In the latest of a string of secretly-made recordings that have roiled politics in the South American country in recent months, the new tape was of female legislator Maria Corina Machado talking to a local academic.

Machado admitted it was her voice on the tape, but said a private conversation had been illegally obtained and edited to give a false impression.

“They are taking a conversation of more than two hours, and taking it out of context, editing different phrases to change the context,” she told a news conference. “They are wrong, if they think they are going to blackmail us with illegal acts like these.”

In the recording, Machado mentioned Ramon Guillermo Aveledo, head of the opposition coalition, and appeared to be discussing the opposition’s narrow loss to Nicolas Maduro in April’s presidential election.

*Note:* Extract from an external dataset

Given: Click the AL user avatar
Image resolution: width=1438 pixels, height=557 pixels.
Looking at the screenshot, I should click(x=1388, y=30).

“Aveledo has said to the (U.S.) State Department that the only way out of this is to provoke or to accentuate a crisis, a coup d’etat … or a process of tightening,” said Machado.

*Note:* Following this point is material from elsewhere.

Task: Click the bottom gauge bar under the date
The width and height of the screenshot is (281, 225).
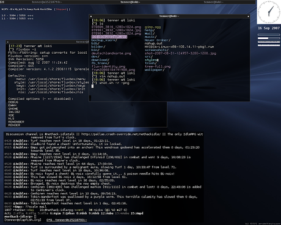Action: pyautogui.click(x=269, y=45)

Maduro, who replaced late socialist leader Hugo Chavez after his death from cancer, constantly accuses the opposition of having a hidden, violent and pro-U.S. agenda including assassination and coup plots against him.

Opposition leaders, who still refuse to recognize Maduro as president, say that is a smokescreen to hide his own incompetence and illegitimacy, as well as Venezuela’s myriad economic and social problems.

Presenting the tape to reporters, Jorge Rodriguez, a senior official from the ruling Socialist Party, said the recording had been passed to the government by an opposition activist.

“We are obliged to show evidence today that violates the constitution in a terrifying way,” said Rodriguez, who was flanked at the news conference by Information Minister Ernesto Villegas.

They did not say when the tape was made and Machado did not say when the conversation was held.

In the recording, Machado was heard criticizing the opposition’s strategy after the April 14 vote, and said a decision by their candidate Henrique Capriles to call off street protests over the results had sent a “terrible signal.”

The new tape surfaced just weeks after the opposition released a recording of their own in which a man identified as a powerful state TV commentator accused a Socialist Party heavyweight of plotting against Maduro, apparently to a Cuban intelligence officer.

Other opposition lawmakers, retired military officers, journalists, and even Capriles’ father have previously appeared in secret recordings aired by the government, which has accused them of committing crimes or of conspiring against the state.